Skip to content

Latest commit

 

History

History
534 lines (394 loc) · 16.3 KB

File metadata and controls

534 lines (394 loc) · 16.3 KB

Back to index

Materialized Views — SQL Gateway for Elasticsearch


Introduction

Materialized views provide precomputed, automatically refreshed query results stored as Elasticsearch indices. They are ideal for:

  • Denormalizing joins — flatten data from multiple indices into a single queryable index
  • Precomputing aggregations — store GROUP BY results for fast dashboard queries
  • Enriching data — combine lookup data with transactional data
  • Computed columns — add scripted fields to the materialized result

Unlike regular views, materialized views persist their results and refresh automatically at a configurable interval.


Architecture

Under the hood, a materialized view translates into a pipeline of Elasticsearch primitives:

SQL Concept Elasticsearch Primitive
Source tables Source indices
JOIN Enrich policies + ingest pipelines
Computed columns Script processors in ingest pipelines
Continuous refresh Transforms (latest mode) with configurable frequency
Aggregations (GROUP BY) Transforms (pivot mode)
Auto-refresh watcher Watcher (re-executes enrich policies on source data changes)

Deployment Sequence

When a materialized view is created, the engine deploys artifacts in this order:

  1. Alter source schemas — add changelog tracking fields (_updated_at)
  2. Create intermediate indices — changelog indices, enriched indices, final view index
  3. Preload changelogs — copy existing data into changelog indices
  4. Create enrich policies — define lookup enrichment from source indices
  5. Create watcher — schedule automatic re-execution of enrich policies
  6. Execute enrich policies — build initial enrich indices
  7. Create ingest pipelines — define enrichment + computed field processors
  8. Create transforms — changelog, enrichment, computed fields, aggregation
  9. Start transforms — sequentially, with checkpoint waits between groups
  10. Save metadata — persist MV definition for SHOW/DESCRIBE/DROP

Rollback is automatic on deployment failure.


Table of Contents


CREATE MATERIALIZED VIEW

Syntax

CREATE [OR REPLACE] MATERIALIZED VIEW [IF NOT EXISTS] view_name
[REFRESH EVERY interval time_unit]
[WITH (option = value [, ...])]
AS select_statement
Component Required Description
view_name Yes Unique name for the materialized view
OR REPLACE No Replace existing view (drops and recreates artifacts)
IF NOT EXISTS No Skip creation if view already exists
REFRESH EVERY No Automatic refresh interval (default: engine-defined)
WITH (...) No Additional options (see below)
AS select Yes The SELECT query defining the view

Refresh Interval

The REFRESH EVERY clause controls how frequently transforms check for new data.
= = = = = = =
Stated task A:
Render the records as a JSON list of strings, one string per line, starting with the line that contains "Sort by the Название column header" and going on through the end of the records. Omit blank lines and leave the pictures out.
= = = = = = =
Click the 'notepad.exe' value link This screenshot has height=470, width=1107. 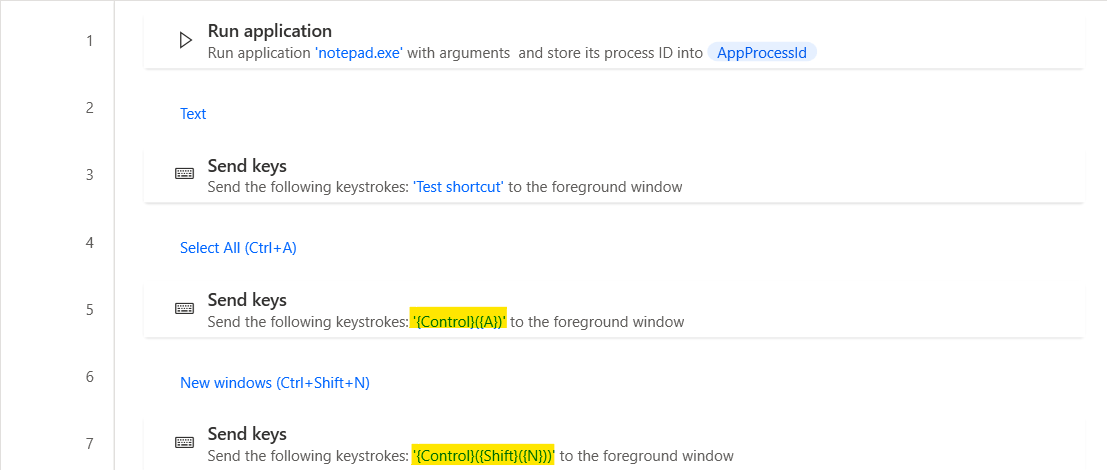pos(359,53)
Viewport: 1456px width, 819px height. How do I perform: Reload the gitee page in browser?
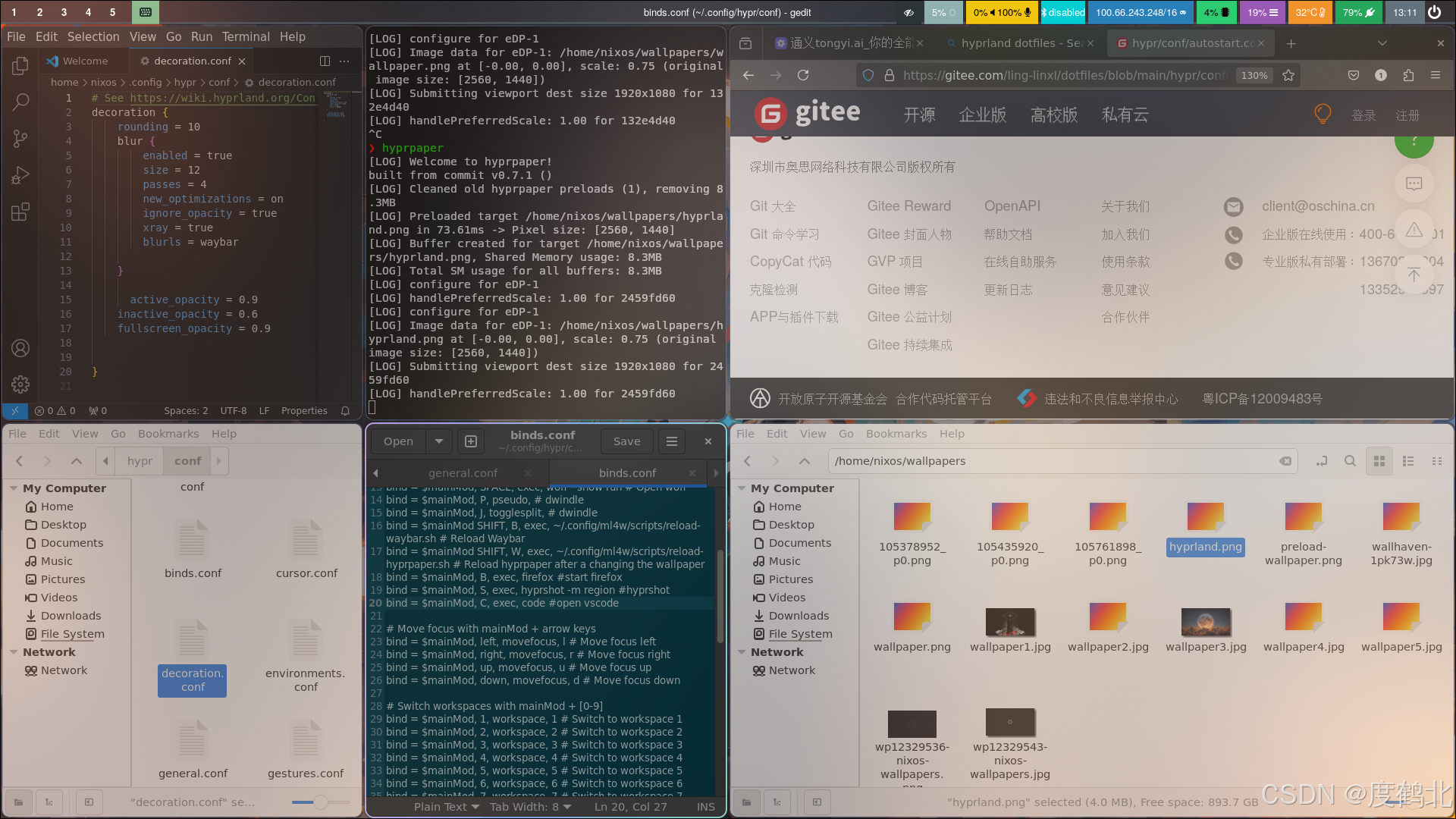(803, 75)
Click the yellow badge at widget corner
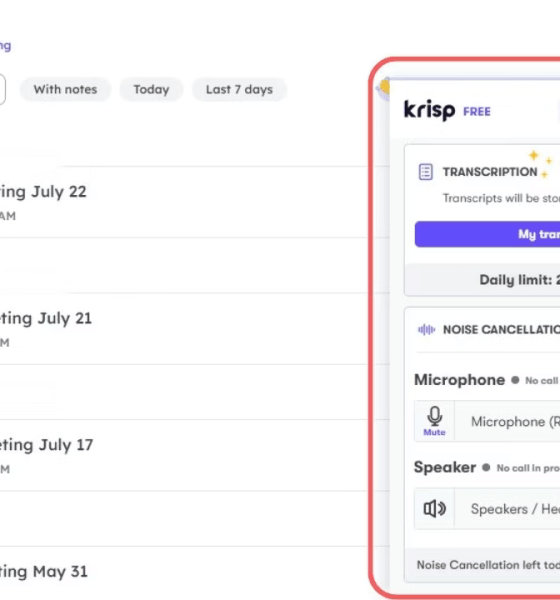This screenshot has width=560, height=600. point(384,88)
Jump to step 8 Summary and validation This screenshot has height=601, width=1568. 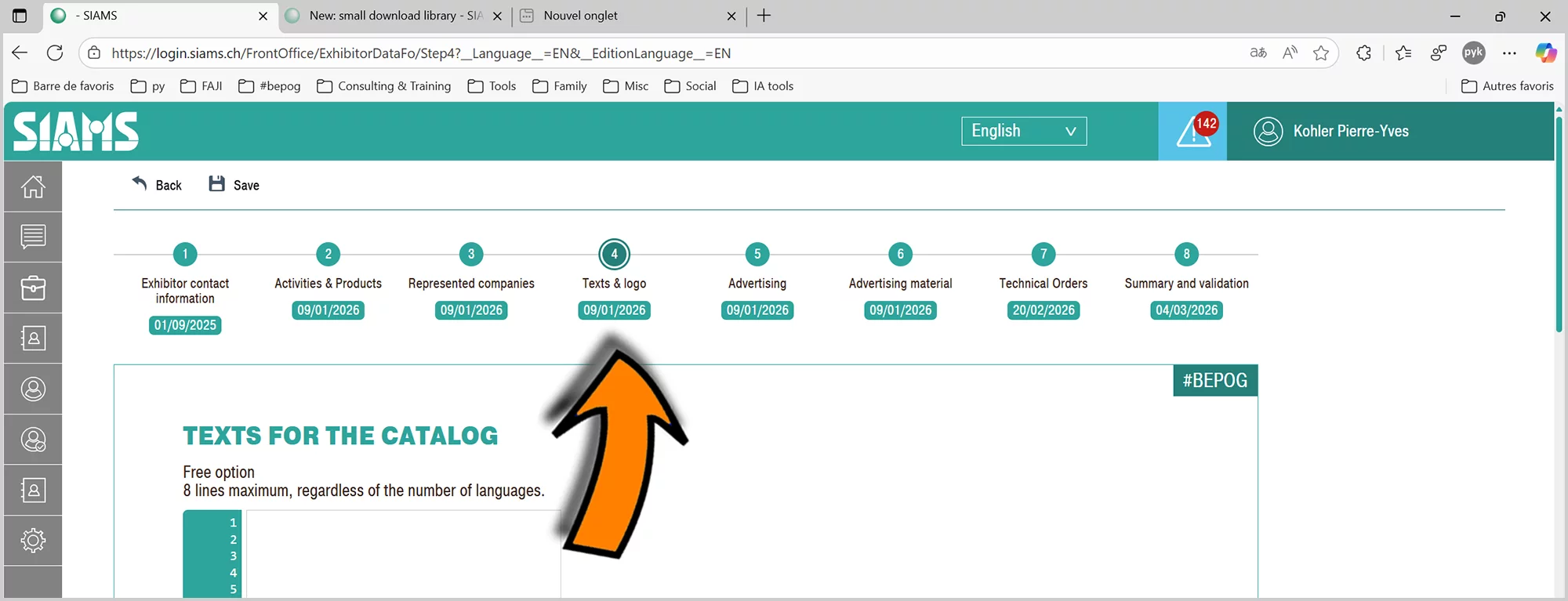pos(1186,254)

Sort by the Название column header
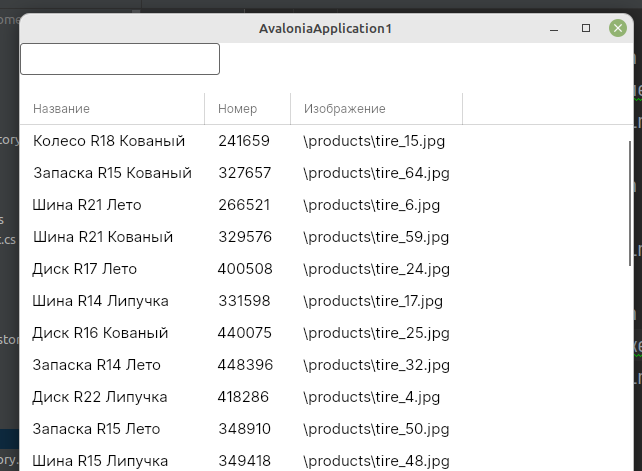coord(62,109)
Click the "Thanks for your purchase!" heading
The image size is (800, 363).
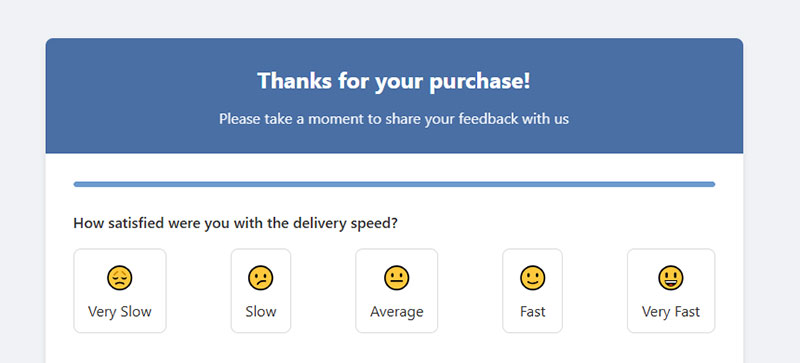pyautogui.click(x=394, y=81)
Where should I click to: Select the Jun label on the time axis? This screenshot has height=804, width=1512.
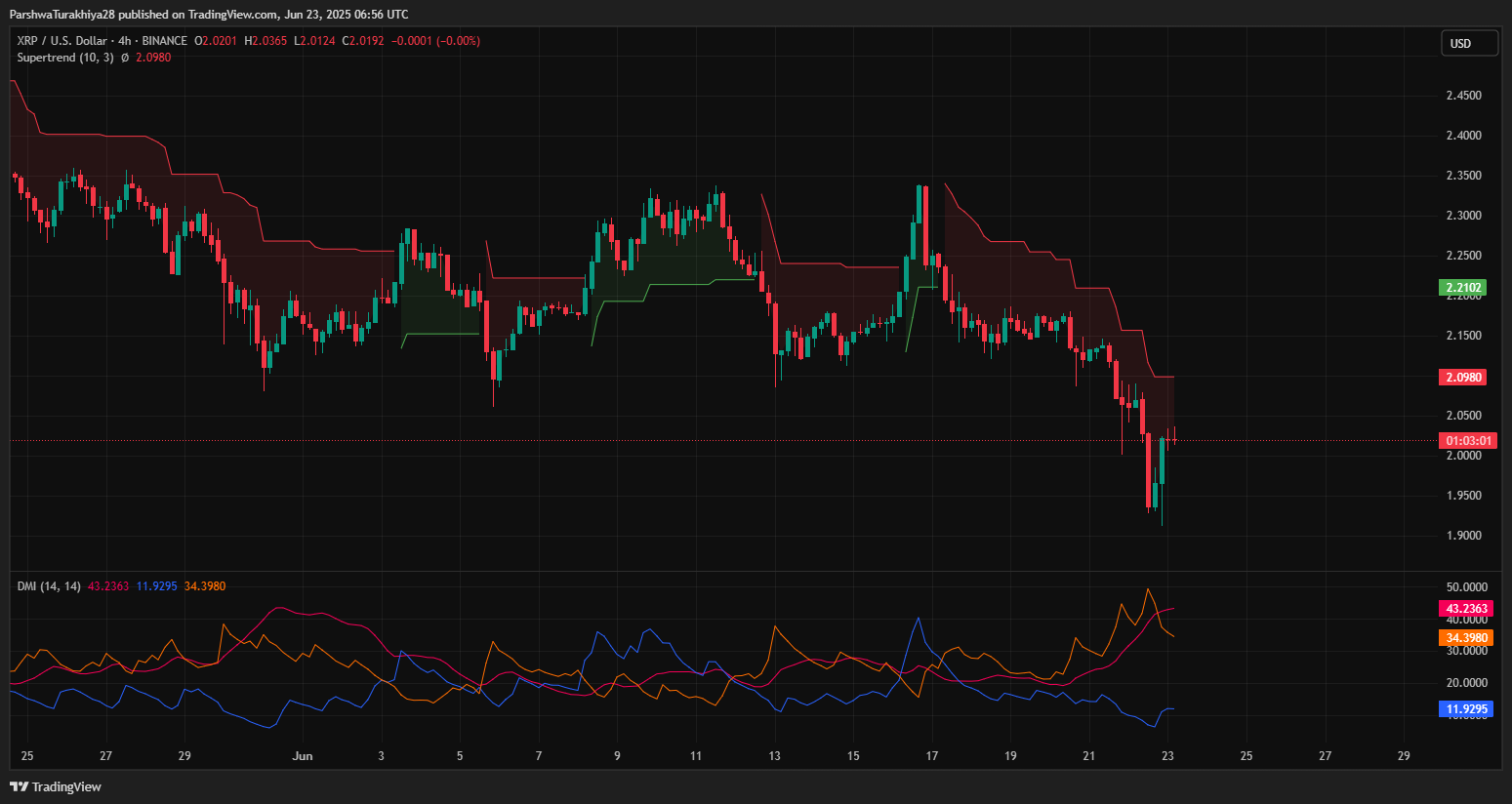pos(303,755)
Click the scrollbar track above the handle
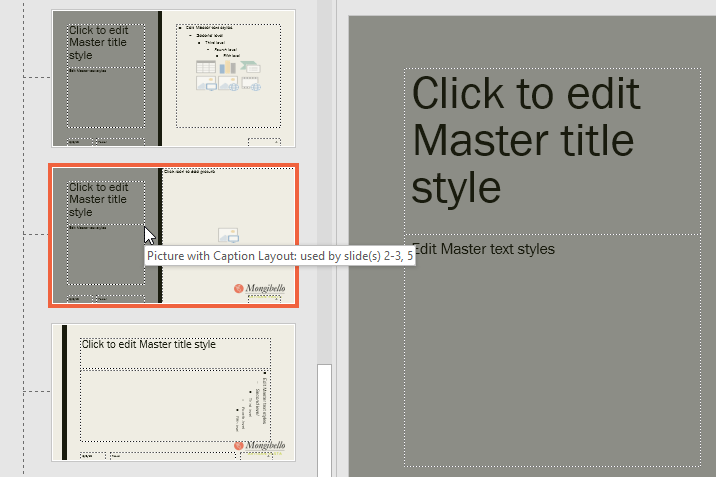Image resolution: width=716 pixels, height=477 pixels. pos(324,200)
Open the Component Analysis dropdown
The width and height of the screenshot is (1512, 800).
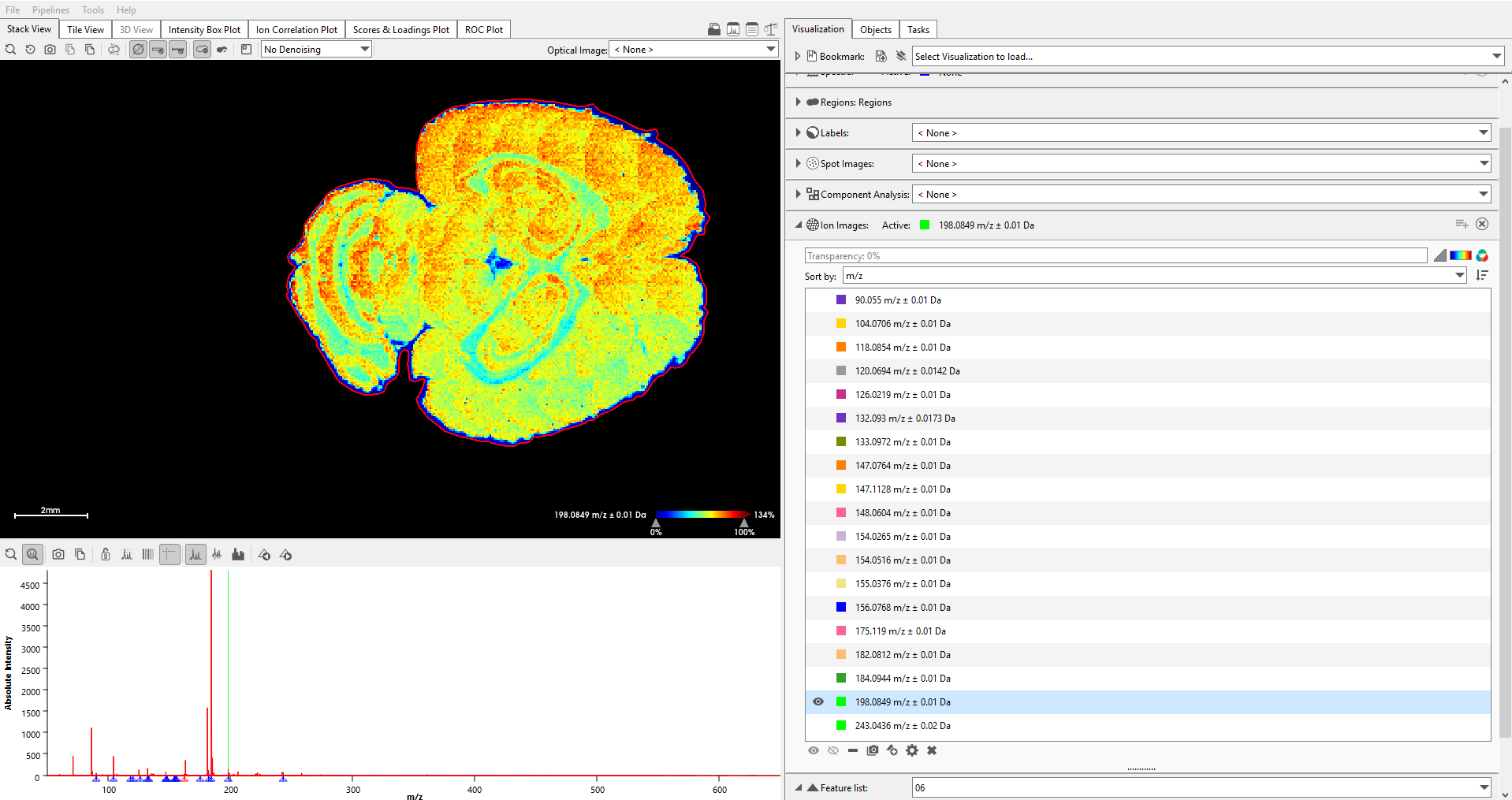click(x=1201, y=195)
= = = = = = =
Stated task B:
In the materialized views page, what Elasticsearch primitives does a JOIN translate into?

Written reply A:
[
  "Sort by the Название column header",
  "coord(62,109)",
  "Click the \"Thanks for your purchase!\" heading",
  "The image size is (800, 363).",
  "pyautogui.click(x=394, y=81)",
  "Where should I click to: Select the Jun label on the time axis? This screenshot has height=804, width=1512.",
  "pos(303,755)",
  "Click the scrollbar track above the handle",
  "Image resolution: width=716 pixels, height=477 pixels. pos(324,200)",
  "Open the Component Analysis dropdown",
  "The width and height of the screenshot is (1512, 800).",
  "click(x=1201, y=195)"
]

Written reply B:
Enrich policies and ingest pipelines.